A quick recap to the course : Systems biology course has 3 main modules, and I talked about the 1st module of Statistics in the previous blog. Today I will be telling more about the 2nd and the 3rd modules.
Module 2: Metabolic modelling
As the name suggests it is the modelling of complex metabolic and other types of regulatory networks. In the course we focus on the metabolic networks and touch the topic of integration of various forms of omics data into the metabolic network to predict various types of models.
This kind of studies are useful in drug development or performing gene knockout studies. In such cases it is experimentally not feasible to test hundreds of drugs in multiple conditions due to time constraints as well as financial concerns, thus, as a replacement these computationally generated metabolic networks are used to predict the top 10 drugs/genes that can be knocked-out to get the desired phenotype. These top candidates can then be easily tested experimentally and one with the most optimal results can be selected.
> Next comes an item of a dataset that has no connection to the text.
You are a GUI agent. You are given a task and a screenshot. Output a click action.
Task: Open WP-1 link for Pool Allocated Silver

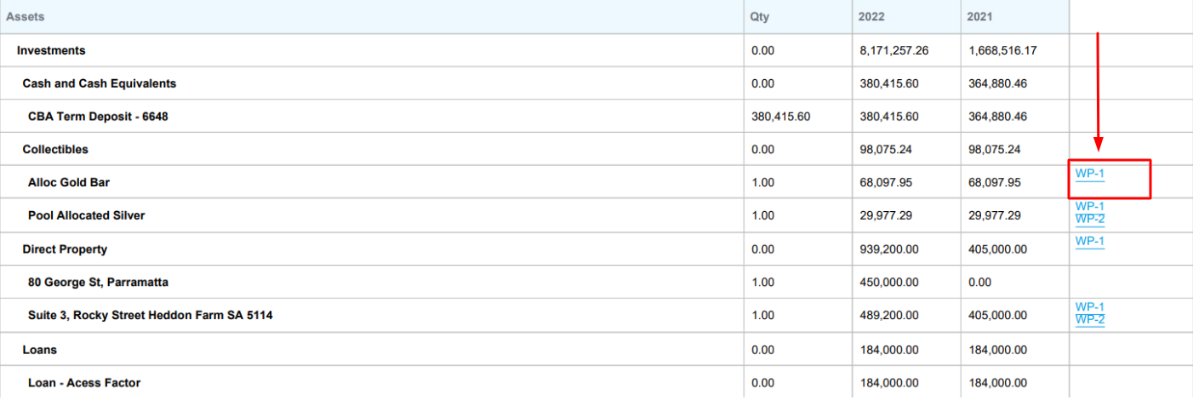click(x=1089, y=207)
We learned about the theoretical basics of metabolic modelling and various methods used to improve prediction, such as Flux Balance Analysis (FBA), parsimonious FBA and Flux Variability Analysis (FVA) of genome scale metabolic models. Later, we implemented these methods in the practical lab exercises where we were given a metabolic model of liver cancer cell line, and we predicted the top 10 candidates for gene knockout studies.
Module 3: Models of Gene Regulation
The third module focused on the integration of various omics data sets. Before jumping into the integration of variety of omics data, we were first informed about the need for various omics data and the caveats, biases and problems of each type of omics datasets during the theory classes. Further, we learned about various proteomics methods and the advantages and disadvantages of using specific methods in relation to the sample size and the quality of the data expected for the study.
Finally, after understanding the basics we dived into the lab exercises where we were given transcriptomics and proteomics data of drug treated versus non-treated samples over a time series experiment. We had to integrate these two omics data using PECA tool and answer the questions regarding changes in the gene expression with relation to the protein expression at various time points and associate the general changes caused by the drugs to the general mechanistic pathways that were affected by drug treatment.
While analysing these real datasets we encountered different problems and caveats for each type of datasets. For eg. proteomics datasets are generally sparse and tend to have large number of missing values, thus it becomes important to deal with these missing values before proceeding to analysis else the data seems to be more or less useless.
Learning and exploring real datasets while tackling the problems faced by researchers made the course very exciting!